A Kerberos ticket is needed to connect to the BDS cluster. You can obtain this authentication ticket with the refresh_ticket() method, or with the use of the vault and a BDSSercretKeeper object. This section demonstrates the use of the BDSSecretKeeper object because this is more secure and is the recommended method.

Ibis

Ibis is an open-source library by Cloudera that provides a Python framework to access data and perform analytical computations from different sources. The Ibis project is designed to provide an abstraction over different dialects of SQL. It enables the data scientist to interact with many different data systems. Some of these systems are Dask, MySQL, Pandas, PostgreSQL, PySpark, and most importantly for use with BDS, Hadoop clusters.

Connect

Obtaining a Kerberos ticket, depending on your system configuration, you may need to define the ibis.options.impala.temp_db and ibis.options.impala.temp_hdfs_path options. The ibis.impala.connect() method makes a connection to the Impala execution backend. The .sql() allows you to run SQL commands on the data.

import ibis

with BDSSecretKeeper.load_secret("<secret_id>") as cred:
    with krbcontext(principal=cred["principal"], keytab_path=cred['keytab_path']):
        ibis.options.impala.temp_db = '<temp_db>'
        ibis.options.impala.temp_hdfs_path = '<temp_hdfs_path>'
        hdfs = ibis.impala.hdfs_connect(host=cred['hdfs_host'], port=cred['hdfs_port'],
                                         use_https=False, verify=False,
                                         auth_mechanism='GSSAPI', protocol='webhdfs')
        client = ibis.impala.connect(host=cred['hive_host'], port=cred['hive_port'],
                                     hdfs_client=hdfs, auth_mechanism="GSSAPI",
                                     use_ssl=False, kerberos_service_name="hive")

Query

To query the data using ibis use an SQL DML command like SELECT. Pass the string to the .sql() method, and then call .execute() on the returned object. The output is a Pandas dataframe.

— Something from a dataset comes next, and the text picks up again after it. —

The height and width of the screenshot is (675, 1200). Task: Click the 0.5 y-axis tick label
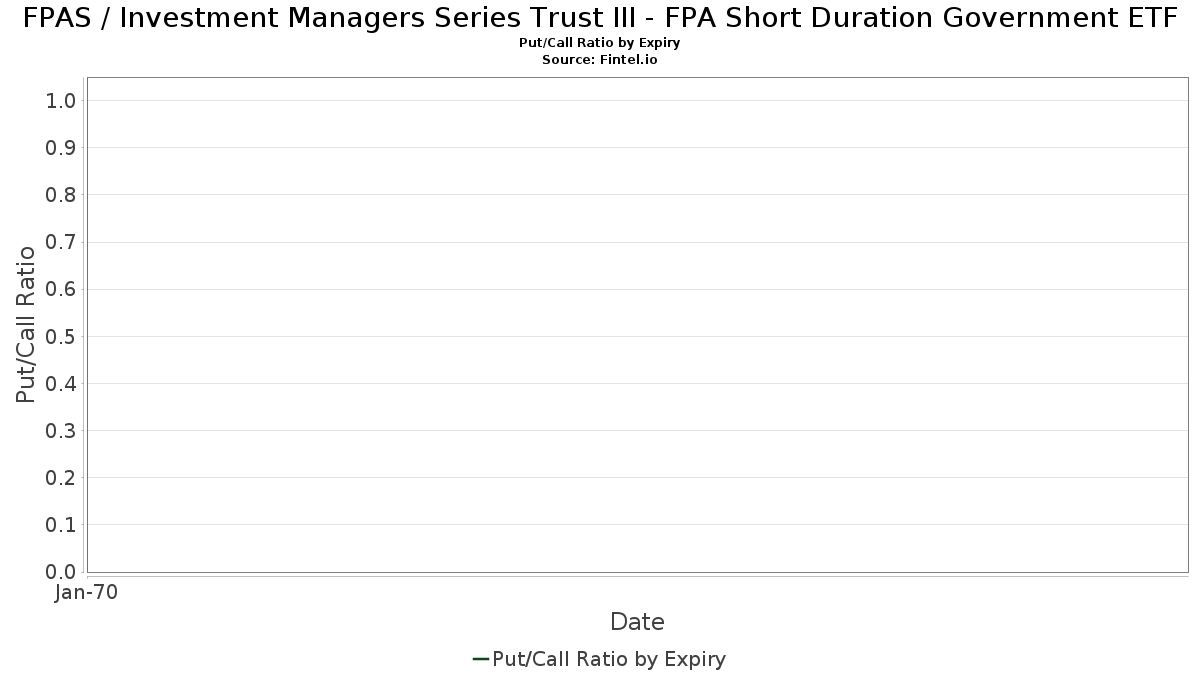(61, 336)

df = client.sql("SELECT * FROM bikes.trips LIMIT 100").execute(limit=None)

Close a Connection

It is important to close sessions when you don’t need them anymore. This frees up resources in the system. Use the .close() method close sessions.

client.close()

Impala

Impala is a Python client for HiveServer2 implementations (i.e. Impala, Hive). Both Impala and PyHive clients are HiveServer2 compliant so the connection syntax is very similar. The difference is that the Impala client uses the Impala query engine and PyHive uses Hive. In practical terms, Hive is best suited for long-running batch queries and Impala is better suited for real-time interactive querying, see more about the differences between Hive and Impala.

The Impala dbapi module is a Python DB-API interface.

Connect

After obtaining a Kerberos ticket, use the connect() method to make the connection. It returns a connection, and the .cursor() method returns a cursor object. The cursor has the method .execute() that allows you to run Impala SQL commands on the data.

from impala.dbapi import connect

with BDSSecretKeeper.load_secret("<secret_id>") as cred:
    with krbcontext(principal=cred["principal"], keytab_path=cred['keytab_path']):
        cursor = connect(host=cred["hive_host"], port=cred["hive_port"],
                         auth_mechanism="GSSAPI", kerberos_service_name="hive").cursor()

Create a Table

To create an Impala table and insert data, use the .execute() method on the cursor object, and pass in Impala SQL commands to perform these operations.

cursor.execute("CREATE TABLE default.location (city STRING, province STRING)")
cursor.execute("INSERT INTO default.location VALUES ('Halifax', 'Nova Scotia')")

Query

To query an Impala table, use an Impala SQL DML command like SELECT. Pass this string to the .execute() method on the cursor object to create a record set in the cursor. You can obtain a Pandas dataframe with the as_pandas() function.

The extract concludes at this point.